The IFRS Foundation has also entered into a cooperation agreement with the Global Reporting Initiative to reduce the reporting burden for jurisdictions and companies when combining the ISSB’s global baseline and the GRI’s multi-stakeholder sustainability reporting requirements. The ISSB also plans to cooperate with other initiatives such as the Taskforce on Nature-related Financial Disclosures.

The global baseline is still murky, but the ISSB said it would build upon, incorporate and protect the heritage of the existing investor-focused sustainability disclosure standards, including those of the Task Force on Climate-related Financial Disclosures, the Climate Disclosure Standards Board, SASB standards, Integrated Reporting and the World Economic Forum’s metrics.

In March the ISSB published for public comment its first two proposed standards: a draft climate standard and a general requirements standard, along with industry-based requirements. Both proposed standards build upon prototypes published at COP26, incorporate TCFD recommendations, and are open for public comment until July 29. The ISSB said it’s currently undertaking a comprehensive outreach program to encourage broad participation in the consultation.

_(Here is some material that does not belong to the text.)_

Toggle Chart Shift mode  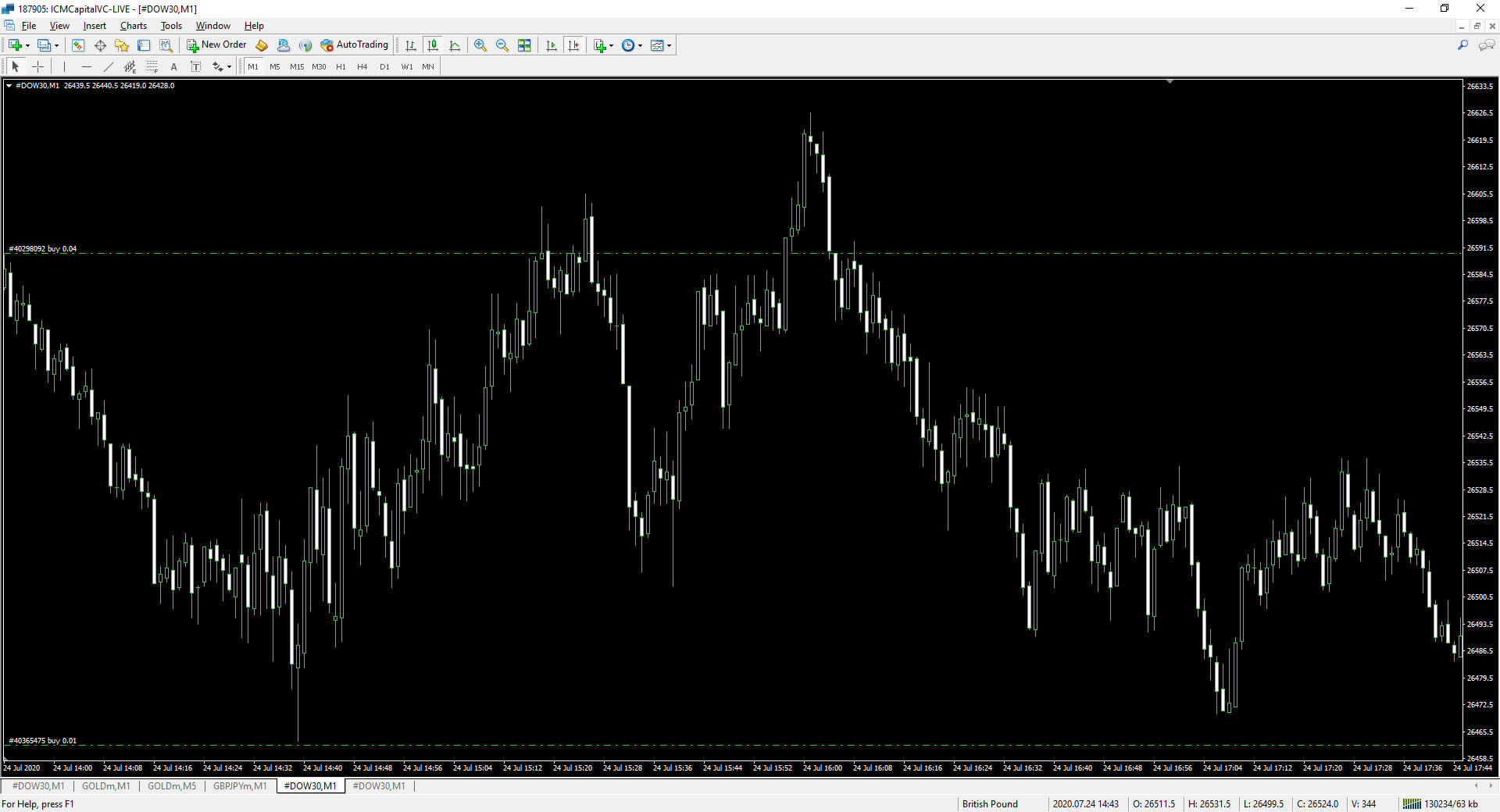tap(573, 45)
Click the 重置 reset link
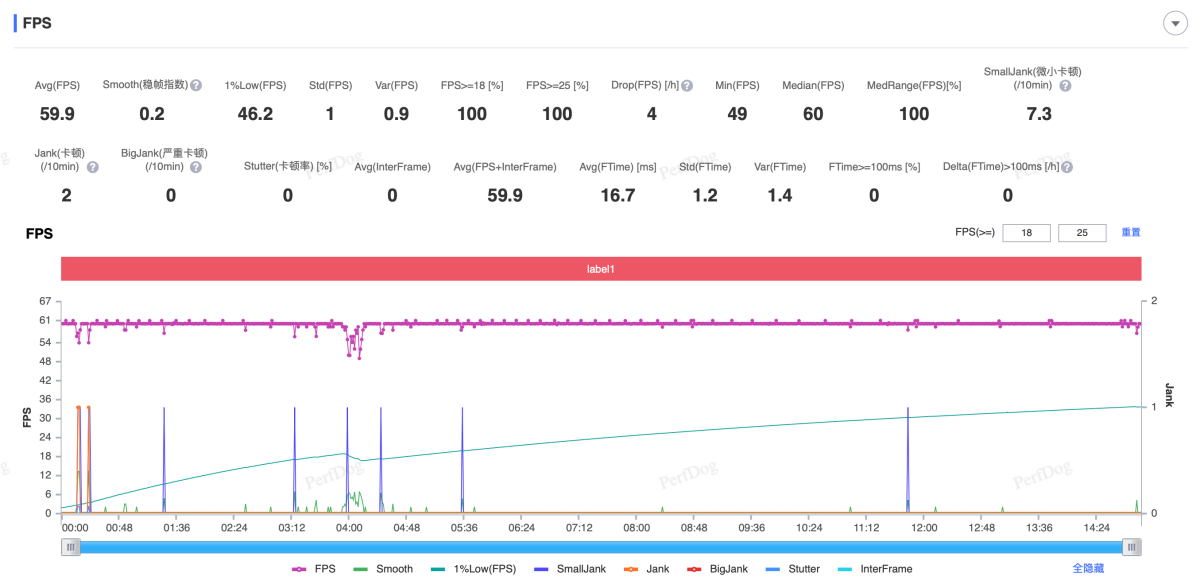Image resolution: width=1200 pixels, height=580 pixels. 1130,233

Meanwhile, in the U.S., the Securities and Exchange Commission also proposed its own rule on climate-related financial disclosure, also building on the TCFD framework, but also with a requirement for including the disclosures in a note with their audited financial statements (see story). But the proposal is already provoking pushback from some lawmakers in Congress and concern from businesses that it would prove costly for companies to comply, including additional auditing fees.